Du 10 mars au 31 mars, précise Atma Shanto, le pays était en confinement et seuls les services essentiels devaient continuer à opérer. « Le but, justement, était de limiter la propagation du virus. Et comme c’était le cas l’année dernière, seuls les services essentiels pouvaient continuer à travailler. Or, il y a eu bien des abus pour obtenir le WAP à ce sujet et cela, au nez et à la barbe de la police. » Montrant une copie d’un WAP obtenu par un employé d’une imprimerie, Atma Shanto souligne que celle-ci est identifiée comme opérant dans le « Food Production. » Une autre engagée dans le jardinage et entretien, des hôtels particulièrement, filiale d’une compagnie sucrière, a elle, obtenu son WAP sous « Food and Cooking Gas Distribution. » La police a-t-elle été induite en erreur ? Il y a-t-il eu manque de vigilance ? Pour Atma Shanto il s’agit tout simplement d’un abus du secteur privé. « On a entendu le représentant de la police dire que les demandes de WAP sont scrupuleusement étudiées et qu’il y a même un comité qui travaille dessus. Ces exemples nous poussent à nous poser des questions. »

Il se demande également si la police va prendre des sanctions contre ces compagnies. « J’ai entendu le DCP Jhugroo venir énumérer fièrement à la télévision, le nombre de personnes sanctionnées pour non-respect du protocole sanitaire. On est même en train de boucler les dossiers rapidement pour envoyer au DPP. Qu’en sera-t-il pour ces compagnies du privé ? »

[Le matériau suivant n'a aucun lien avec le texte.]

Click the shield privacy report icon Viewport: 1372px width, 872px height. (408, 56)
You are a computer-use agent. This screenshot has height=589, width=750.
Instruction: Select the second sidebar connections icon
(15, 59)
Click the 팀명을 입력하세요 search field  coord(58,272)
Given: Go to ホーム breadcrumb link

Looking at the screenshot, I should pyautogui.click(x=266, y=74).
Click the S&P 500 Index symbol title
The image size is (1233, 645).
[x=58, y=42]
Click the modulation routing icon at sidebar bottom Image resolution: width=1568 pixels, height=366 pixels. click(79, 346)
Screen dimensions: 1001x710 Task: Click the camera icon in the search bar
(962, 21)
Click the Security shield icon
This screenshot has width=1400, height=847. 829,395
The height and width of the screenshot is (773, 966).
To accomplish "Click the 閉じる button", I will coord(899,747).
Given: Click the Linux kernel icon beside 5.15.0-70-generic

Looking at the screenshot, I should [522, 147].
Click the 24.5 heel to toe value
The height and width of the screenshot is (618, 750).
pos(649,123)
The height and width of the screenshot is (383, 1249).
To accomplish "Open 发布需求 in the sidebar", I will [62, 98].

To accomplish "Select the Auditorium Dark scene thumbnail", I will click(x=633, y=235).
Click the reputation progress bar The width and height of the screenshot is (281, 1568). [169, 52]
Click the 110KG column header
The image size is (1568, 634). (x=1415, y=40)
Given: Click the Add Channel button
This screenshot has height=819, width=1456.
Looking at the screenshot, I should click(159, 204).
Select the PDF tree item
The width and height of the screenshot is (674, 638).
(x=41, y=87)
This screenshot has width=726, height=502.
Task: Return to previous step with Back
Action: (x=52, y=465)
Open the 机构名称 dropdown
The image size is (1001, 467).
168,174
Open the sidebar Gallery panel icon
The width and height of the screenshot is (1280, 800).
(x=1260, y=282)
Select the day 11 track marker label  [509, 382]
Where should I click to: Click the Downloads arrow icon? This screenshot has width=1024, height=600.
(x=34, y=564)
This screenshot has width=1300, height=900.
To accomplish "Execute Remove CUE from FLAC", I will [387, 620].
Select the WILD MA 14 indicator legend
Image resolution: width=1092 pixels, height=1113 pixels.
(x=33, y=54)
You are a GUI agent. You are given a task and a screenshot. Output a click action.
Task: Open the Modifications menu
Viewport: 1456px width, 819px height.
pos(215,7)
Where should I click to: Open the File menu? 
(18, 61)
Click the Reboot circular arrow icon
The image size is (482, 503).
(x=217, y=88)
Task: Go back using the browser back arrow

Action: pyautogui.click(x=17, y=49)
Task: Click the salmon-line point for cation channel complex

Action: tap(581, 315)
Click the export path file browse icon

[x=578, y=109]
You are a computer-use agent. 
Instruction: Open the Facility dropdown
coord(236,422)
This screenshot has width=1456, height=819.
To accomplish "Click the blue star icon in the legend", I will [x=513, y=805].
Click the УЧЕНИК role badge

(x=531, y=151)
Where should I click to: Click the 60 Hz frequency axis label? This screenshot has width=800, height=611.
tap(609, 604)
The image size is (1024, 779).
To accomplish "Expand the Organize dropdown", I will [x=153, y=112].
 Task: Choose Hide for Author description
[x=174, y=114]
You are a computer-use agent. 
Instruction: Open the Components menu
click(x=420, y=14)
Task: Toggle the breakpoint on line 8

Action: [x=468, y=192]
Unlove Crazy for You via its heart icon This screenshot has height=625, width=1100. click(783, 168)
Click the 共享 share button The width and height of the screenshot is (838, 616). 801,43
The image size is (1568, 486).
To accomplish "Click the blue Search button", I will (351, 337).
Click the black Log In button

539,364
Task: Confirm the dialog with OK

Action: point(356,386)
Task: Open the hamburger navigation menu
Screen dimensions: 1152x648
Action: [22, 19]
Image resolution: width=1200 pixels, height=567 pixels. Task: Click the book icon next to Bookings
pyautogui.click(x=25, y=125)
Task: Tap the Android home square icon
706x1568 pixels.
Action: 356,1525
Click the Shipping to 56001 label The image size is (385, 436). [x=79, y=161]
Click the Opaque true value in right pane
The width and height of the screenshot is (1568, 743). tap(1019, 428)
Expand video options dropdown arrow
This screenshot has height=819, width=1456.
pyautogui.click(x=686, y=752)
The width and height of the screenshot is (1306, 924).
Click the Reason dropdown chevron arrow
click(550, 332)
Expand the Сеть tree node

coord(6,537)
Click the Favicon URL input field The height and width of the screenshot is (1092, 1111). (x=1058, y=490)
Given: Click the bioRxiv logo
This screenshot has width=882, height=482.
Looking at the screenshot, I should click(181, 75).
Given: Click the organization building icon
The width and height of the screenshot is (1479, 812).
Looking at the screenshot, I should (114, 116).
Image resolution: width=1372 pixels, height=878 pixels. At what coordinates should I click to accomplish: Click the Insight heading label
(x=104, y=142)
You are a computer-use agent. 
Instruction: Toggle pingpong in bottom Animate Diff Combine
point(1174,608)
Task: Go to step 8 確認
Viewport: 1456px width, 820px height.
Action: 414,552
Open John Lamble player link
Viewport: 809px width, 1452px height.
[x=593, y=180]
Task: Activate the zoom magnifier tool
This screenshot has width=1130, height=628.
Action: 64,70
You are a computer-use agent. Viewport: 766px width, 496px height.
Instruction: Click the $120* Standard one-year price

Par ailleurs, Atma Shanto est très critique envers le ministre du Travail, concernant le « risk assessment » que les entreprises du privé doivent faire pour assurer la sécurité de leurs employés, en cette période de crise sanitaire. « Le ministre a annoncé que ce sont les compagnies elles-mêmes qui feront ces risk assessments. Qui va contrôler cela ? De plus, la loi mentionne que seules les compagnies avec un minimum de 100 employés doivent engager un Health and Safety Officer. Qu’en sera-t-il des autres ? Il n’y aura donc pas de risk assessment pour les entreprises avec moins de 100 employés ? Au lieu de s’assurer de la sécurité des travailleurs, le ministre a préféré laisser cela entre les mains du secteur privé. »

Atma Shanto s’interroge aussi sur le concept de service minimum qui aurait dû prévaloir en cette période de crise sanitaire. Il regrette que certaines entreprises soient en train d’opérer à plein régime, mettant ainsi en jeu la question de distanciation physique. « Encore une fois, on attend de voir si les autorités seront aussi promptes à agir comme on l’a fait avec les citoyens ne respectant pas le protocole sanitaire. »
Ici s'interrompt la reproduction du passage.